• [Consigne]: Poursuivez le texte ci-dessous sur le domaine visible des couleurs de la lumière, en commençant juste après sa dernière phrase.

• [Passage du texte]:
Domaine visible des couleurs de la lumière
Quel est le domaine visible, l’ordre des couleurs de la lumière et ses limites ? L’observation d’un arc-en-ciel nous donne l’ordre des couleurs spectrales. Aux couleurs dites froides (bleu, vert) succèdent les couleurs chaudes (jaune, orange, rouge). On doit à Newton la compréhension qu’une lumière blanche est composite et que ces rayonnements colorés en sont les composants élémentaires. Newton a une autre intuition géniale qui n’est pas celle d’un physicien. Alors que les couleurs se répartissent de façon linéaire à la sortie d’un prisme, Newton les représente sous forme d’un disque reliant ainsi les deux extrémités du spectre.
Newton insiste sur l’analogie avec une gamme musicale. Il définit ainsi sept couleurs comme autant de notes se répartissant sur une octave. La continuité perceptive des teintes entre les extrémités violette et rouge se fait sur la note Ré (notée D en anglais). Newton n’oublie pas les teintes non spectrales obtenues en mélangeant des lumières violette et rouge qu’il nomme pourpres mais auxquelles il n’attribue aucun secteur angulaire de son disque chromatique, juste cette note Ré.
Spectrum locus et droite des pourpres
Le disque de Newton est l’ancêtre du diagramme de chromaticité défini par la Commission Internationale de l’éclairage – CIE – en 1931, et toujours d’usage aujourd’hui. Certes, l’aspect circulaire a disparu mais le principe est le même : les couleurs spectrales en constituent la périphérie, appelée spectrum locus. Les deux extrémités sont reliées, non pas en un point, mais en une droite des pourpres.
Domaine du visible CIE
Mais où finit le visible et où commence l’invisible ? En raison de la continuité des propriétés de ces rayonnements optiques, les frontières sont plutôt floues. Commençons par la définition « officielle » de la CIE : les bornes seraient 380 et 780 nm. Pour ceux qui préfèrent les nombres ronds, 400 et 800 nm présentent en outre l’avantage d’avoir un facteur 2 entre les deux valeurs limites, ce qui reprend l’idée chère à Newton de représenter l’ensemble des couleurs spectrales sur une octave (du rouge au violet, la fréquence de l’onde est en effet multipliée pratiquement par 2).

• [Données fournies]:

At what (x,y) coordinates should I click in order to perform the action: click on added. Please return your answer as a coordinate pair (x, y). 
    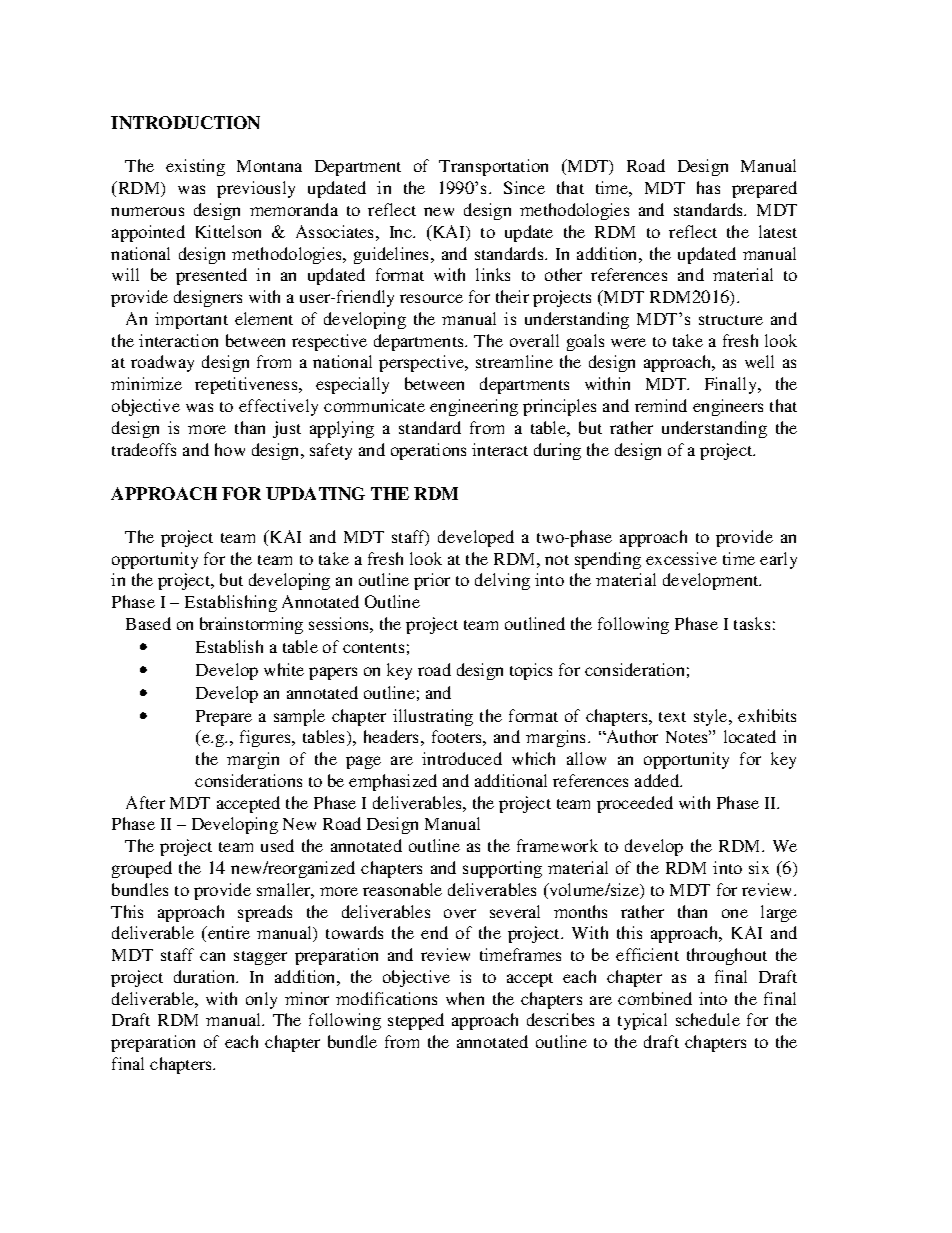
    Looking at the image, I should click on (658, 780).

• [Résultat obtenu]:
Au-delà du visible
Cette représentation fermée du visible par Newton a peut-être en contrepartie découragé les savants à explorer les propriétés au-delà du visible. Il faut attendre en effet 1800 pour que Herschel mette en évidence les propriétés de rayons invisibles situés avant le rouge. Il place pour cela des thermomètres qu’il déplace en sortie d’un prisme. L’augmentation de température est maximale au-delà du visible, pour des rayonnements bientôt appelés infrarouges.
En 1801, Ritter démontre que des radiations existent, cette fois au-delà du violet, capables de réagir avec le chlorure d’argent. Il fallut plusieurs décennies pour comprendre que ces différents rayonnements formaient un continuum de même nature.
Limites floues pour l’invisible
La CIE a aussi défini une version étendue du visible de 360 à 830 nm, rayonnements pour lesquels l’œil humain est toujours sensible même très faiblement. Pour les rayonnements entre 360 et 380 nm d’une part, et entre 700 et 830 nm d’autre part, l’œil perçoit la même teinte. Autrement dit, ces rayonnements sont représentés par les mêmes points sur le diagramme de chromaticité CIE1931. La version plus restreinte du visible irait ainsi de 380 (voire 400) à 700 nm. Le schéma suivant résume les différentes propositions.
Synthèse additive RGB
Les systèmes de reproduction de couleur comme les écrans ou les vidéoprojecteurs reposent sur la synthèse additive à l’aide généralement de trois primaires : rouge, vert et bleu. Avoir des primaires bleue et rouge les plus proches des limites du visible permettrait de reproduire un plus grand nombre de couleurs.
À contrario l’efficacité lumineuse de ces primaires et donc du système RGB serait particulièrement faible. Il y a donc un compromis à trouver.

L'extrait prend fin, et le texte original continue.